Food Demand Survey (FooDS) - July 2016

The July 2016 edition of the Food Demand Survey (FooDS) is now out.  

Results reveal a reversal in the three-month slide in demand for meat products.   Willingness-to-pay (WTP) increased for all food products in July; there were sizeable increases in WTP for steak WTP (+46.44%) and deli ham (+33.15%) from June to July. This month, WTP for steak reached its highest point since FooDS began in May 2013. Compared to one year ago (July 2015), WTP is higher for all food products. 

Results also suggest an increase in spending at food away from home. Compared to June expenditures on food away from home were up 6.3% and there was a near doubling in plans to eat out more in July compared to June.  

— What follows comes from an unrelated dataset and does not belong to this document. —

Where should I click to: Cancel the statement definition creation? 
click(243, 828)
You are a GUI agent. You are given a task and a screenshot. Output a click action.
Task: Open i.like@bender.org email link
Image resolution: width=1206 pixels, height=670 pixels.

Another major development was that this was the first time that farm animal welfare ranked in the top three issues of concern (behind E. Coli and Salmonella) since the beginning of FooDS.  

This month three new ad-hoc questions were added.  

The first dealt with the new GMO labeling bill I mentioned a couple days ago, which has been passed by the Senate and currently being considered by the House.   Participants were asked: “The US Congress is considering a bill that would require food companies to disclose whether a food contains genetically engineered ingredients. Food companies can comply by placing
text on packaging, provide a QR (Quick Response) code, or by directing consumers to a phone number or website. Do you support or oppose this legislation?”.

Approximately 81% of respondents stated they would support the bill, 7% said they would oppose the bill, and just over 12% of respondents stated “I don’t know”. 

At this point, we should all know these sorts of questions can be a bit misleading as consumers have very little information about the issue and can be shown to support other absurd policies like DNA labeling.  However, I'd read these results to suggest that mandatory GMO labels that include disclosure via QR codes do not substantively decrease consumer support for the policy.  

Second, participants were asked “Where do you tend to receive the most helpful and accurate information about food health and safety issues? (pick one issue)” Then 14 different sources were listed.

Local television news was listed most frequently as the most helpful and accurate information source (17%), while 11.7% of respondents said evening or nightly television news shows were the most helpful. Only 2.54% of participants listed books are their most helpful source of information. 5.37% of participants stated “other” as their most helpful source of information. Those who selected “other” gave examples including “NatrualNews.com”, “my own online research”, “Institute of Food Technologists mailing list”, “local highly educated farmer”, and “internet”.

Last, respondents were asked: “Where do you tend to receive the least helpful and inaccurate information about food health and safety issues? (pick one)” The same 14 sources were listed as in the previous question.

By far, social media was the most frequently listed least helpful and inaccurate source of information about food health and safety issues at 27%. 11.5% of participants stated that restaurant servers or chefs were the least helpful and inaccurate source of information. Friends and family was ranked third, with 10.1% of participants. 1.6% of participants selected “other” as their least helpful and inaccurate source of information. Those who stated other, listed examples including “internet news”, “nurses”, “family who think they know”, “Youtube”, and “Packaging”. 

To further flesh out the results, the following chart plots the sources according to the percent of respondents indicating the source as most accurate vs. the percent indicating the source as least accurate. Sources on the bottom right of the figure would be more universally seen as most helpful land accurate, where as those on the top left of the figure would be just the opposite.

Restaurant chefs and servers are among least helpful/accurate with local television
news being among the most helpful/accurate. Friends and family are the most polarized group, with roughly equal numbers of consumers listing the source as most accurate and least accurate.